ArcelorMittal seeks “holistic solution”

[] — ARCELORMITTAL’s R800m takeover of Imperial Crown Trading (ICT) depends on ICT being awarded a mining right for 21.4% of Kumba Iron Ore’s Sishen mine.

This was confirmed at a press conference held in Sandton on Tuesday by ArcelorMittal CEO Nonkululeko Nyembezi-Heita , who described the deal as an attempt to find a “holistic solution’ to the Kumba/ArcelorMittal/ICT situation.

This latest twist in the saga has been severely criticised in some South African business circles, while foreign commentators are already drawing conclusions over the outcome of the similar mining rights dispute at Lonmin.

Roger Bade, analyst for UK financial institution Libertas, said: “Presumably the Lonmin usurpers will now be looking to be taken over.

“This murkiness makes South Africa an even less attractive destination for investors.’

A prominent South African mining businessman – who spoke on condition of anonymity – questioned ArcelorMittal’s ethics in carrying out such a deal, given the highly dubious background of the awarding of the prospecting right to ICT.

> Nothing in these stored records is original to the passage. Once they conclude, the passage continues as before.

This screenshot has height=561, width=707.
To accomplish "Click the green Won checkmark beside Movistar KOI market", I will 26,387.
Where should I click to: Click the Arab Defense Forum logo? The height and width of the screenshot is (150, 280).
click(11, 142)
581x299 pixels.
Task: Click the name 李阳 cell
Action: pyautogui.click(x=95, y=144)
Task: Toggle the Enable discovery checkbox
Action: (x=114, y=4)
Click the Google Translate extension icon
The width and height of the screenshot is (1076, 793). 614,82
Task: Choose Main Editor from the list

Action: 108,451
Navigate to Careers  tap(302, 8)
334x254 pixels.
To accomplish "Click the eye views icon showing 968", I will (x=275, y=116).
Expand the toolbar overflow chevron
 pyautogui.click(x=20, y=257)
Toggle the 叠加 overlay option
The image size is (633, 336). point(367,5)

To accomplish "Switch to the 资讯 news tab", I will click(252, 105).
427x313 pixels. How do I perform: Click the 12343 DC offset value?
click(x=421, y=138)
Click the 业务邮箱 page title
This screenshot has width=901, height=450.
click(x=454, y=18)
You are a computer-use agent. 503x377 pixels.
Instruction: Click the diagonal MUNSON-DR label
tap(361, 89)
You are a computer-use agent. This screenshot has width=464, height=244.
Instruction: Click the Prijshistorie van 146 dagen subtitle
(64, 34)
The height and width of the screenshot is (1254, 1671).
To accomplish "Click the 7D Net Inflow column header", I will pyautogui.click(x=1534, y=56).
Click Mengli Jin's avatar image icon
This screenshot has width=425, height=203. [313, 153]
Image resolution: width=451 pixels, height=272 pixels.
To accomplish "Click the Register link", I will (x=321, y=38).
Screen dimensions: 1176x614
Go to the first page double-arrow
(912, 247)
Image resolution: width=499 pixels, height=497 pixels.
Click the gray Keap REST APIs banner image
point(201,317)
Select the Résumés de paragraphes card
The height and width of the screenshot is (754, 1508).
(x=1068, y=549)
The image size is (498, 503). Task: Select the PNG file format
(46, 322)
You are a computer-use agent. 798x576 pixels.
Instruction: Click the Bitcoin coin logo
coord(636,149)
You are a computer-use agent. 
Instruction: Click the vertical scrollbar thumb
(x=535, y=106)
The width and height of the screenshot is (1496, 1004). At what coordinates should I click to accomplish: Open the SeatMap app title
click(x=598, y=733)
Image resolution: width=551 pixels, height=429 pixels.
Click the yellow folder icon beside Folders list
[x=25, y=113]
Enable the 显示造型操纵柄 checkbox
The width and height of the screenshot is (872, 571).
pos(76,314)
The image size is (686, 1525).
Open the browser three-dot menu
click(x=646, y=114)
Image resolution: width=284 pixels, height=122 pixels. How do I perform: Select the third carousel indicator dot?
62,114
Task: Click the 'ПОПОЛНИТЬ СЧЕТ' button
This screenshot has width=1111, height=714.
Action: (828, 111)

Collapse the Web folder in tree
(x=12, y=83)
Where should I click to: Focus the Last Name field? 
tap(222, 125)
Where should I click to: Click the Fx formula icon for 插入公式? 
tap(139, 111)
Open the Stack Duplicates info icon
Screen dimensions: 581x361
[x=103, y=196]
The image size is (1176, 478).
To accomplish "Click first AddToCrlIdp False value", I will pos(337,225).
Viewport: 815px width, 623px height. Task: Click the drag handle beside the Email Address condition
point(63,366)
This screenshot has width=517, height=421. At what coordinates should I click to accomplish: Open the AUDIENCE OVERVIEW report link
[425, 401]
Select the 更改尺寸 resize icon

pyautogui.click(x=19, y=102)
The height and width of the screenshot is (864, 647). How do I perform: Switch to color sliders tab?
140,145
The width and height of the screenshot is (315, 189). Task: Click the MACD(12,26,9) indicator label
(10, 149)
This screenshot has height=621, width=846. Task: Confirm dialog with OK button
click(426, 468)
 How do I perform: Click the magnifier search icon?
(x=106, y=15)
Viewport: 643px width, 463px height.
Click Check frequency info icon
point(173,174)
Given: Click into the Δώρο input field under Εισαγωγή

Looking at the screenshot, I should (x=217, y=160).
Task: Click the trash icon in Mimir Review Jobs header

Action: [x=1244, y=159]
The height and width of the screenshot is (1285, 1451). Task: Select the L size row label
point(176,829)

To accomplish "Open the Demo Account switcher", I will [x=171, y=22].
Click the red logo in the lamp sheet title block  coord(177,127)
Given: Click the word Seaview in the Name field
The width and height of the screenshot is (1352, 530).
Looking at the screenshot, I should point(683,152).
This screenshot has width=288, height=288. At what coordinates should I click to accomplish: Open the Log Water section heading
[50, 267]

Macquarie First South Securities analyst David Pleming commented, “given the cloud around ICT’s application I would have thought it would be more prudent for ArcelorMittal to wait for the outcome of the legal process before embarking on an acquisition of ICT particularly as ArcelorMittal is also bringing the ICT members into the business as their BEE partners.”

According to Nyembezi-Heita, “Clearly, ICT still has some legal challenges to overcome but we have not seen one thing so far that is a showstopper.

“All the charges levelled at ICT in the media so far have not been backed up by any credible evidence. Instead, a lot of circumstantial stuff has been bandied about.

“We do not believe that any law has been broken on the evidence shown to us.

“ArcelorMittal has to base its business decisions on facts, so we are doing some very detailed due diligences to get to the bottom of the matter and we will base our decision on that.

“This (deal) is an attempt by ArcelorMittal to restore the status quo in terms of Sishen and then go for a long-term solution over the Sishen issue.

“We have taken a decision to make sure we can enhance our chances to come out on top. If ICT loses the case then the deal does not go through,’ she said.

Nyembezi-Heita said ArcelorMittal had started negotiating with ICT after it was awarded the prospecting right by the Department of Mineral Resources.

She categorically rejected the suggestion that the deal now struck with ICT was the reason ArcelorMittal had not bothered to renew its old order mining right at Sishen, when it should have done so in terms of the Minerals and Petroleum Resources Development Act.

Nyembezi-Heita defended the price of R800m to be paid in cash to ICT, on the grounds that “the price would be several multiples of that figure if we waited until the mining right had been awarded to ICT’.

She also sought to separate the deal with ICT on Sishen from the black economic empowerment (BEE) deal announced on Tuesday. According to this, the members of ICT also constitute 50% of the Ayigobi consortium, which is to take a 21% stake in ArcelorMittal’s South African operations.

Nyembezi-Heita said: “The two transactions are structured so that there is no cross-conditionality. Absent the ICT transaction we continue to do all the things necessary for the BEE transaction. Nothing unwinds on the BEE side.’

The Ayigobi consortium is lead by Sandile Zungu, but the members in it linked to ICT include Mabelindile Archibald Luhlabo; Prudence Zerah Mtshali; Jagdish Parekh (through Pragat Investments); and the Gupta family (through Oakbay Investments).

Also involved through Mabengela Investments is Duduzane Zuma – the son of South African President Jacob Zuma – who has also been linked to ICT.

Still to be included in the Ayigobi consortium is a broad-based group comprising “women, youth and other’.

An interesting point on ArcelorMittal’s proposed employee share option scheme which will account for an additional 5% BEE stake in the company is that members will only be locked-in for five years before they can sell their shares.

That is much more favourable than the scheme announced last week by Gold Fields for its employees, who will be locked in for 15 years before they can sell.